| TEXTE PROPOSÉ |
++++

Dans Workers, le Kami Octet réécrit, en musique, une histoire des luttes sociales

« Ce disque rend hommage à toutes les personnes qui aujourd’hui comme hier se dressent et se sont dressées face aux prédateurs capitalistes, dont la voracité sans limite menace la pérennité de toute vie sur cette planète. » Ces mots de Pascal Charrier sont posés en exergue de son nouvel opus, Workers, sous-titré Une Musique Populaire, CD concocté avec le Kami Octet, groupe que le guitariste a fondé en 2011. En six titres, l’histoire sociale américaine et européenne passe à la moulinette du jazz dont les variations de jeu, d’inspiration, de répertoire, d’école même, épousent, comme un nouveau rituel les mouvements des masses.

++++

| MATÉRIEL FOURNI |

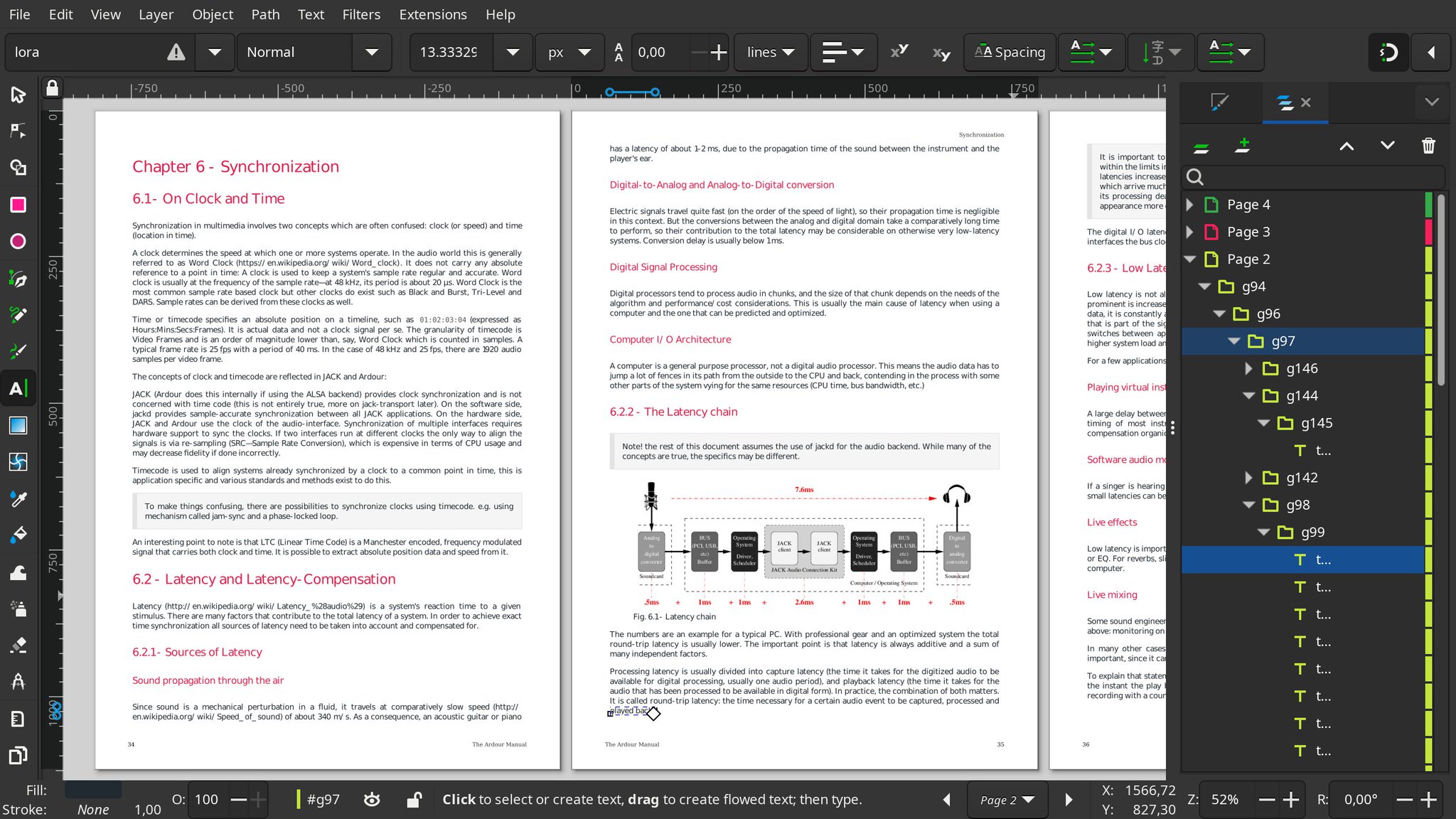Go to the next page with the right arrow
The height and width of the screenshot is (819, 1456).
tap(1069, 799)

++++

| EXERCICES À TRAITER |
1. Traduisez en anglais cette phrase du texte proposé : « Ces mots de Pascal Charrier sont posés en exergue de son nouvel opus, Workers, sous-titré Une Musique Populaire, CD concocté avec le Kami Octet, groupe que le guitariste a fondé en 2011. »
2. D'après la citation de Pascal Charrier dans le texte proposé, en quoi les prédateurs capitalistes constituent-ils une menace ? Répondez en une à trois phrases.
Les exercices se font sans la liste.

| CORRIGÉ DES EXERCICES |
1. These words by Pascal Charrier stand as the epigraph to his new opus, Workers, subtitled Une Musique Populaire, a CD put together with the Kami Octet, a group the guitarist founded in 2011.

2. Selon cette citation, la voracité des prédateurs capitalistes est sans limite. C'est pourquoi elle menace la pérennité de toute vie sur cette planète.